Only one supernova (SN 1993J) has been discovered in Messier 81, by F. Garcia in Spain, but reached a maximum brightness of about magnitude 10.5, and was the second-brightest supernova observed in the 20th century. In 1995, astronomers found about 70 candidate globular clusters in the region around M 81, and estimated a total population at 210 globulars.

Messier 82 (NGC 3034) is a remarkable, peculiar galaxy in Ursa Major. M 82 was discovered along with its partner M 81 by Johann Bode, and both galaxies are sometimes known as Bode’s Nebulae. Also called the Cigar Galaxy, M 82 has been spectacularly disturbed by a relatively recent encounter with M 81, and displays conspicuous dust lanes and heavy star formation.
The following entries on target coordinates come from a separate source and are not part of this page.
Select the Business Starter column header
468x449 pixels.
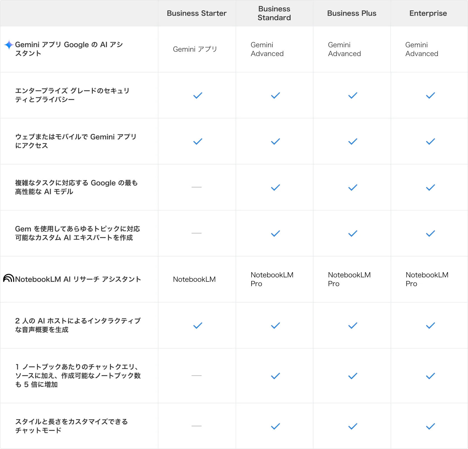196,13
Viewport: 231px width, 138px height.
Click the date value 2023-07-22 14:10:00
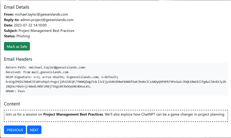click(x=30, y=25)
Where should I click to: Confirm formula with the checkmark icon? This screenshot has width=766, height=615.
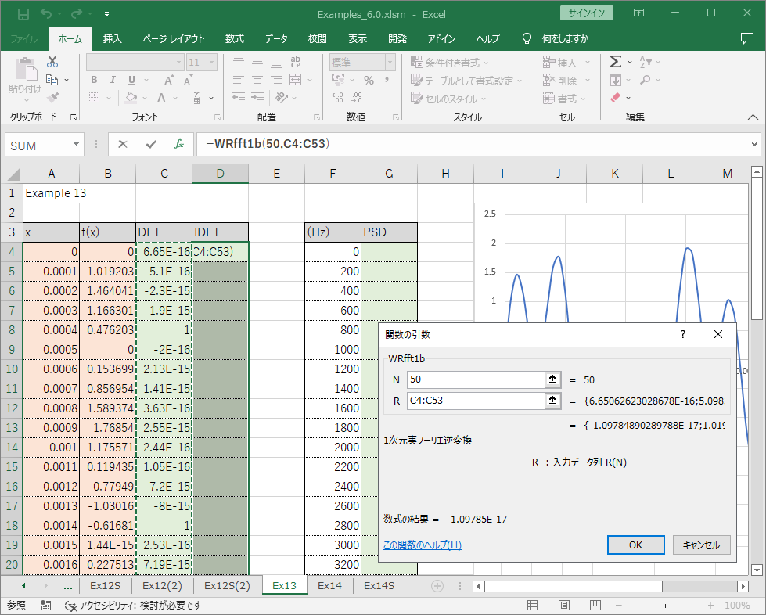(x=151, y=144)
M 82 is the prototype irregular starburst disk galaxy.

Messier 82 is relatively bright, at magnitude 8.4. It appears only 38′ north of M 81, and can be seen in the same field of view with binoculars or a low power telescope. This magnificent cigar-shaped galaxy has a 9′ x 4′ halo, and contains a 5′ core extended along its major axis. Because of its high surface brightness, the halo has a well-defined outline. The core is very irregular in profile, and severed into two almost equally long parts by a diagonal dark band.

The western part of the core is brighter and is studded with short dark streaks jutting out at different angles. The eastern half of the core has the largest unbroken area. Several bright knots are strung along the major axis; a couple appear nearly stellar at their sharpest points of concentration.